* **SUPPLIED DATA**

============

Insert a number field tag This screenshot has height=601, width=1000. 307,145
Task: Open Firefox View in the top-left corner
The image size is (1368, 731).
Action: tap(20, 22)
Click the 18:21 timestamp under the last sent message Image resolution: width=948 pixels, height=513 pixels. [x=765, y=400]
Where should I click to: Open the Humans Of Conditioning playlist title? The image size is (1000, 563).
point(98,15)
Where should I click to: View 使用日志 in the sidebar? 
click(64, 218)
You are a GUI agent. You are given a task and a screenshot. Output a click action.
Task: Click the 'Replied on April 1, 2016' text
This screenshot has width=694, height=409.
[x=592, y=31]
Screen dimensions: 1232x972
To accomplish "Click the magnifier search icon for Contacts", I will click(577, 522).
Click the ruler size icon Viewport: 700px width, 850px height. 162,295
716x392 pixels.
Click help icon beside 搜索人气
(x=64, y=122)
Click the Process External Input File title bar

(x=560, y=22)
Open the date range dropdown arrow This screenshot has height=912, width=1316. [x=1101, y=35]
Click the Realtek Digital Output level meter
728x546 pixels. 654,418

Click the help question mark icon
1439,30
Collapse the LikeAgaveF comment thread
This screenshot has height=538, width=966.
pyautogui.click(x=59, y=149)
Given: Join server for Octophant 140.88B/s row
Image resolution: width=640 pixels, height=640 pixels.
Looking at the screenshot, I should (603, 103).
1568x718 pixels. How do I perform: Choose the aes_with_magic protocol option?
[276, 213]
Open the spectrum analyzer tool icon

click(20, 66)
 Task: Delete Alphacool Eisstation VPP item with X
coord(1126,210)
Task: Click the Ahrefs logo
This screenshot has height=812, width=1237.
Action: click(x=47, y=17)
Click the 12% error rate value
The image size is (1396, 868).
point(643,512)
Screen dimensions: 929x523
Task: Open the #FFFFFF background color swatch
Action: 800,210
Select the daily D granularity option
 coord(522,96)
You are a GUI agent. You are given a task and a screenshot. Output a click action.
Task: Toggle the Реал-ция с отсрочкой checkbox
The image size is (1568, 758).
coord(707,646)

============

Repeat the items verbatim, starting with the line containing "Where should I click to: View" and ending with the line containing "coord(522,96)".

* **FULL RESPONSE**
Where should I click to: View 使用日志 in the sidebar? 
click(64, 218)
You are a GUI agent. You are given a task and a screenshot. Output a click action.
Task: Click the 'Replied on April 1, 2016' text
This screenshot has width=694, height=409.
[x=592, y=31]
Screen dimensions: 1232x972
To accomplish "Click the magnifier search icon for Contacts", I will click(577, 522).
Click the ruler size icon Viewport: 700px width, 850px height. 162,295
716x392 pixels.
Click help icon beside 搜索人气
(x=64, y=122)
Click the Process External Input File title bar

(x=560, y=22)
Open the date range dropdown arrow This screenshot has height=912, width=1316. [x=1101, y=35]
Click the Realtek Digital Output level meter
728x546 pixels. 654,418

Click the help question mark icon
1439,30
Collapse the LikeAgaveF comment thread
This screenshot has height=538, width=966.
pyautogui.click(x=59, y=149)
Given: Join server for Octophant 140.88B/s row
Image resolution: width=640 pixels, height=640 pixels.
Looking at the screenshot, I should (603, 103).
1568x718 pixels. How do I perform: Choose the aes_with_magic protocol option?
[276, 213]
Open the spectrum analyzer tool icon

click(20, 66)
 Task: Delete Alphacool Eisstation VPP item with X
coord(1126,210)
Task: Click the Ahrefs logo
This screenshot has height=812, width=1237.
Action: click(x=47, y=17)
Click the 12% error rate value
The image size is (1396, 868).
point(643,512)
Screen dimensions: 929x523
Task: Open the #FFFFFF background color swatch
Action: 800,210
Select the daily D granularity option
 coord(522,96)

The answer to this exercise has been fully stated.